Musical intervention by Cham Saloum.


In cooperation with Literarisches Colloquium Berlin.


Accessibility:
ACUD has step-free access to both upper floors. Please contact us in advance at im-exil@goethe.de, or speak to a member of the Goethe-Institut in Exile team on-site, so that elevator access can be arranged.
 

Authors

  • Alaa Alqaisi is a Palestinian translator, writer, and researcher from Gaza with an MA in Translation Studies. She is currently living and working in exile with the support of the Goethe-Institut as a resident fellow at the Literarisches Colloquium Berlin (LCB). In her literary and academic work — published in ArabLit, ArabLitQuarterly, and Encounters in Translation, among others — she deals with questions of translation as a practice, but also in terms of resistance and survival.

  • Abdalrahman Alqalaq, born in 1997 in Alyarmouk near Damascus, lives in Berlin.
    The Palestinian-Syrian writer, poet, and performance artist studied Cultural Studies and Aesthetic Practice with a focus on Theatre and Literature, as well as International Cultural Policy at the University of Hildesheim and Université MV in Rabat. In 2022, his debut poetry collection "Twenty-Four" was published in Arabic by Elles Publishing House in Cairo. His first book in German, "Übergangsritus" (Rite of Passage), followed in 2024 with Wallstein Verlag and earned him the Chamisso Publication Grant. In 2025, his second Arabic poetry collection The Thieves Beat Me to Haifa was published by Khan Aljanub in Berlin. Most recently, he brought his play "Absentee Law" to the stage at the Burgtheater in Hildesheim.
     

  • Asmaa Azaizeh is a Palestinian poet, writer, and editor, based in London. She is an author of four poetry collections and one memoir. In 2010 she received the Debutant Writer Award from Al Qattan Foundation for her volume of poetry “Liwa”, (2011, Alahlia). Her 2018 collection, “Don’t Believe me if I talk of war” (Al-Mutawaset, 2018) was translated into Dutch and Swedish and an audio-visual performance based on it premiered at the official selectionat the Avignon theatre festival in 2022 and is currently touring. Her first memoir “A Year of Small Museums” was recently published by Rewayat, UAE.

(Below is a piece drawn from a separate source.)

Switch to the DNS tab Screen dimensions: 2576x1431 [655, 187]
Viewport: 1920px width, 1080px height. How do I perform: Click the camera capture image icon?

  • Maha El Hissy is an independent literary critic, curator, and moderator in Berlin. She taught modern German literature in Cairo, Munich, London, and New York. As a critic, she writes for Berlin Review of Books, Deutschlandfunk Kultur, among others. She is the editor of the book “Die ganze Geschichte fasse ich an der Hand. Literatur und Kunst zur Einwanderung ins Nachkriegsdeutschland” (Verbrecher, 2025). Maha is the curator of the event series ‘Vorzeichen’ (2024) and the Arabic-language podcast series “Ne7ki” with Palestinian authors in and outside Gaza (2025).
     

  • Ahmed Saleh: Poet and writer from Gaza based in Brussels. Author of "Gaza on the Cross" and the forthcoming "Remember That I Was a Good Man." Working at the International House of Literature (Passa Porta) and Founder & CEO of Rihla Magazine.

  • Cham Saloum is an acclaimed musician, composer, oud player, and singer whose work blends traditional Middle Eastern music with contemporary influences such as jazz and electronic sounds. Rooted in the musical traditions of the Mediterranean and the Levant, her compositions explore themes of identity, exile, and cultural exchange. Trained in classical Arabic music as well as Western music theory, she is known for her virtuosity on the oud and her evocative, cinematic sound.

    Born in 1996, Cham Saloum began studying the oud in 2010 at the Arabic Oud House with Schrine Tohamy and Naseer Shamma. After graduating in 2015, she moved to Germany, where she has since performed solo and with numerous orchestras and ensembles across Europe, including the Cottbus Orchestra, Syrian Ornina Orchestra, Bridges – Music Connects, and Trickster Orchestra. She completed a Bachelor of Arts in World Music with a major in oud in 2021 and is currently based in Berlin, working on new compositions and collaborative projects.